(Collected data entries)
________________________________________

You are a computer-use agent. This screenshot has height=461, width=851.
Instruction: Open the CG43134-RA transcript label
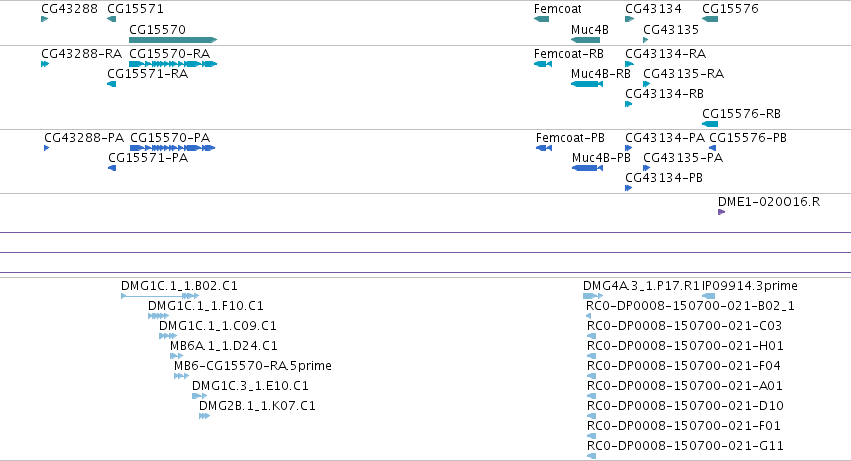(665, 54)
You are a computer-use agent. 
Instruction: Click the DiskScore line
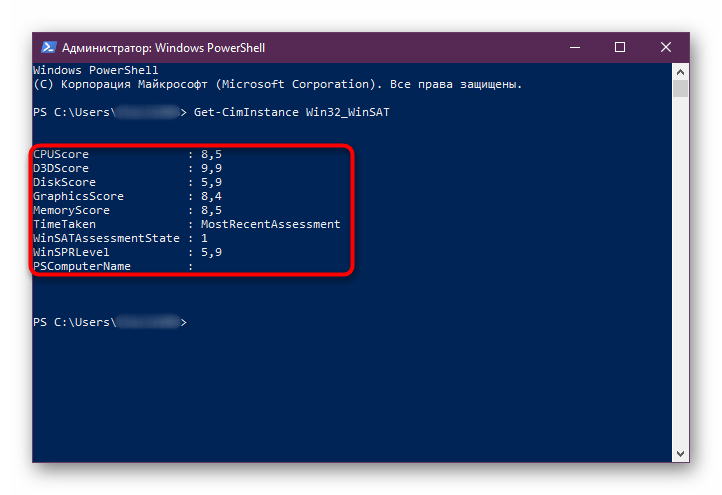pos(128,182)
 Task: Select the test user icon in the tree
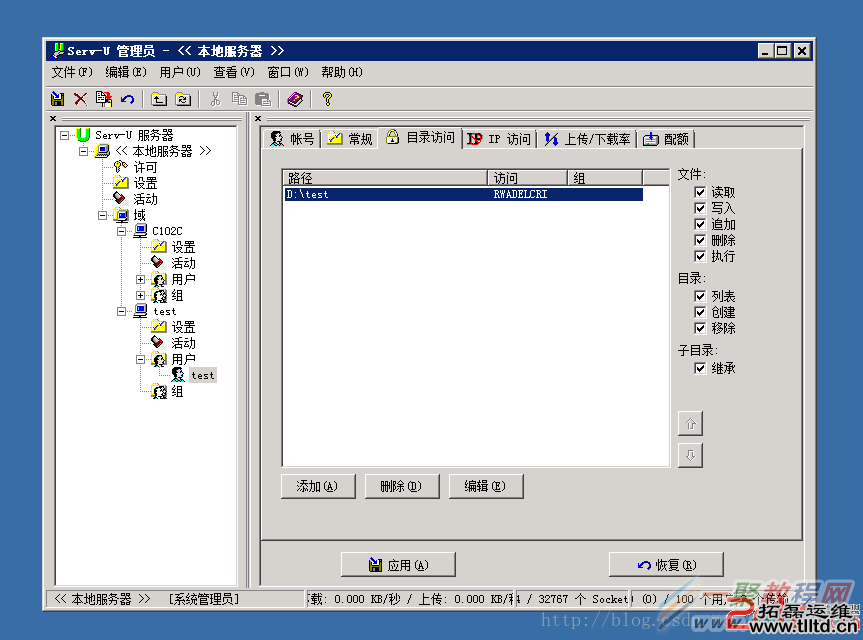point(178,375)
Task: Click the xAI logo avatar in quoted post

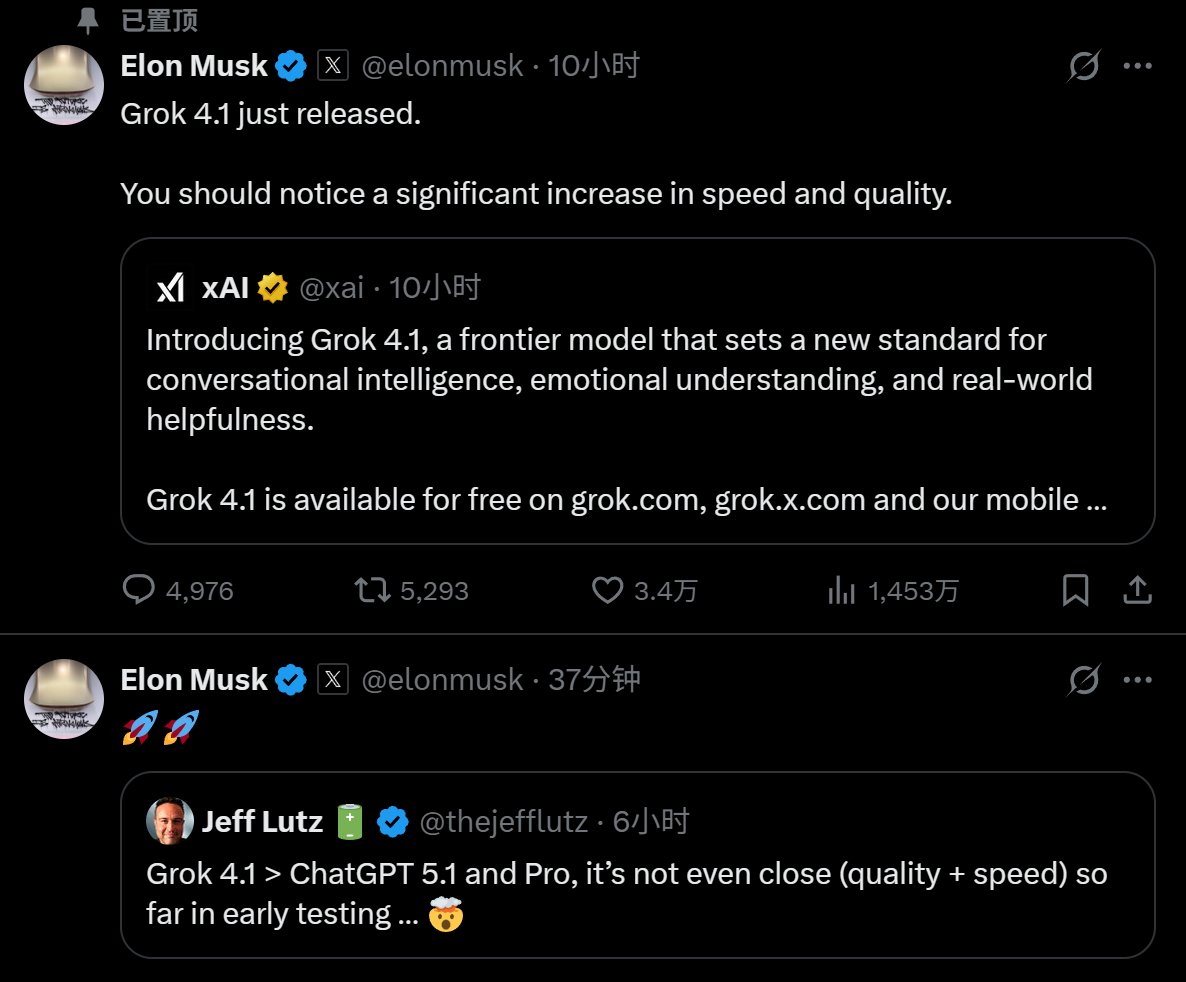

________________________________________

● Activity
Transcribe each entry above exactly, apart from the pictures.

● Answer area
You are a computer-use agent. This screenshot has height=461, width=851.
Instruction: Open the CG43134-RA transcript label
(665, 54)
You are a computer-use agent. 
Instruction: Click the DiskScore line
pos(128,182)
 Task: Select the test user icon in the tree
point(178,375)
Task: Click the xAI logo avatar in quoted post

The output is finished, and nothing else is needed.